THE BANK JOB is headlined by one of my favorite recent action stars, Jason Statham (terrific here in a low-key role), and boasts a colorful cast of British character actors ranging from the lovely Saffron Burrows (poetry in motion) to the darkly-talented David Suchet (who’s got one of the more “evil” set of eyebrows in the business) to the City of London itself as a viable character in its own right.

While not as flashy as the bigger-budgeted and Hollywoodized The Italian Job (2003), it’s safe to say that this one falls into an area in the crime/thriller/heist sub-genre pantheon situated somewhere between Stanley Kubrick’s The Killing (1956) and John Frankenheimer’s Ronin (1998).  Oh, and Jules Dassin’s Topkapi (1964), Michael Mann’s Heat (1995) & Richard Brook’s $ (1971) also figure into that equation as well.

I mention the directors of these fine sub-genre movies as a litmus test because this one was directed by another pro: Aussie filmmaker-turned-Hollywood expatriate, Roger Donaldson (The Recruit/Dante’s Peak/The Bounty).  Under Donaldson’s adept hands, we are lavished with a handsome, thrilling package that plays more like a classic Hollywood film noir than a flashy, post-modern, Guy Ritchie-esque flick—replete with razor-edited sequences and curses galore.

Not that I’m complaining, either—I do enjoy Ritchie’s repertoire as well (the Swept Away remake notwithstanding); but in THE BANK JOB, the aim is to tell a story about a low-tech bank heist using hard work, sweat and ingenuity.  This goes for both the actual heist and the subsequent filmmaking!

Point goes to the veteran British screenwriting team of Dick Clement & Ian La Frenais (screenwriters of countless British & Hollywood projects) for creating a well-written and well-crafted noir-style screenplay that does not pander to ADD-riddled audiences.  Praise the Lord and pass the popcorn!!

I really appreciated the period-style mise-en-scène—punctuated by the velvety, widescreen-lensing of veteran Scottish cinematographer Michael Coulter (Love Actually/Notting Hill/Sense & Sensibility)—which I was amazed to discover in the production notes—was actually shot on HD!

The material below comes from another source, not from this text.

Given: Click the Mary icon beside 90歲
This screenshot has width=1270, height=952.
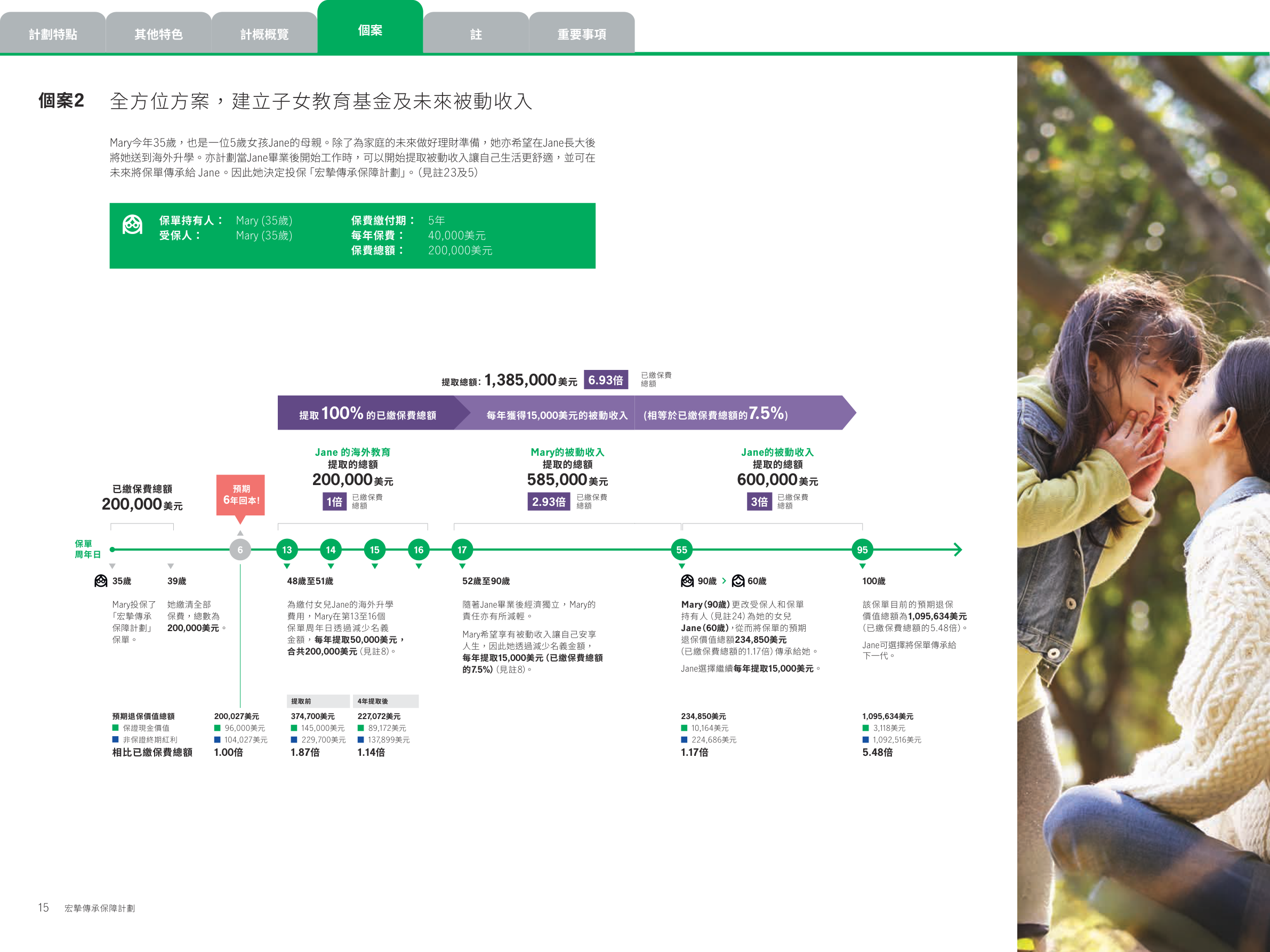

Double-kudos to Coulter (and the Arriflex D-20 HD camera) for creating an atmosphere imitative of actual film stock and a period-style shooting schema of rich color saturation, eloquent framing/composition, etc.  All that was missing was the use (or sometime overuse) of zoom-lensing—which punctuated and probably defined 1970s filmmaking the world over!

So as not “steal’ all of the credit, let me furnish some of it on veteran British Production Designer Gavin Bouquet (Star Wars: Episodes I-III/xXx series), whose nostalgic set designs made me feel like I was in 1971 London.  The 1970s European clothes, cars, music, dwellings, locations and other facets are handled in terrific detail and it all pays off for a discerning viewer such as myself—who was born in 1972 New Jersey,  USA!

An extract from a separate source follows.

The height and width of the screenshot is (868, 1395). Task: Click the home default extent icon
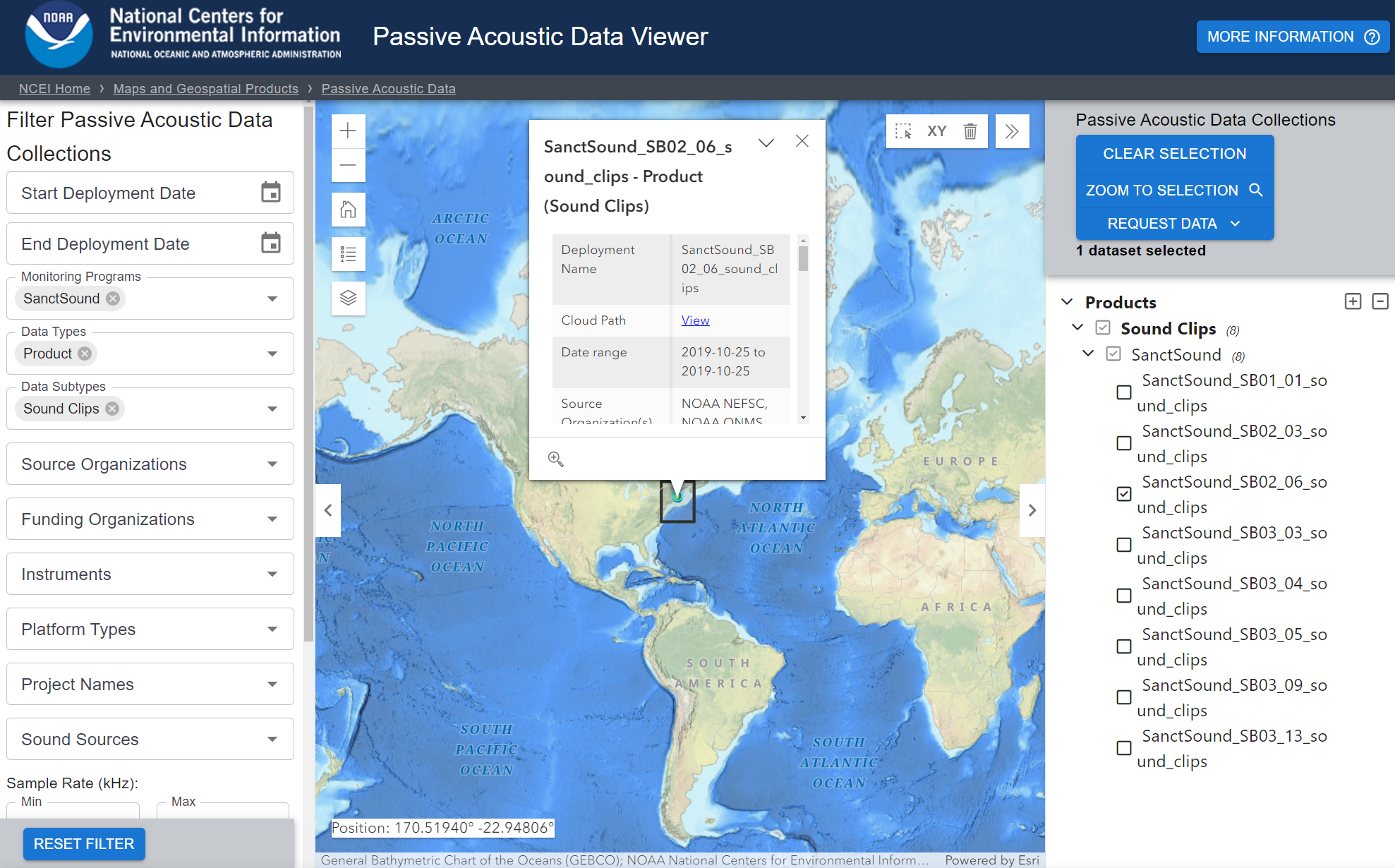tap(348, 210)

Other tech credits are top-shelf (for a project with an estimated $20,000,000 budget)--with honorable mention going to both the sharp, tension-mounting cutting by veteran film editor Jon Gilbert (Bridge To Terabitha/The World’s Fastest Indian) and snazzy wardrobe creations by British Costume Designer Odile Dicks-Mireaux (10,000 B.C./The Constant Gardener).

All in all, THE BANK JOB held my interest all the way through.  While most movies of the heist sub-genre focus entirely on the heist (usually occurring by Act III), the event occurs by the movie’s mid-point and spends the rest of its running time on the fallout/aftermath of the bank job.

If there were any negatives to be said about THE BANK JOB, I’d say that the entire movie is a tad underwhelming when compared to recent British movies like the kinetic Lock, Stock And Two Smoking Barrels (1998), the (very) gory Gangster No. 1 (2000) and the darkly-seductiveand violent Sexy Beast (2000).  But the “old-fashioned” approach to a storied sub-genre taken by the filmmakers of THE BANK JOB “deposits” some good will for fans of the sub-genre.


THE BOTTOM LINE

THE BANK JOB is a solid heist movie that keeps its “British” up without alienating the audience.  Expert direction, good casting, great period mise-en-scene and some real thrills add up to a job well done.  It’s watching movies like this that makes me happy that I keep my own money at home under the mattress!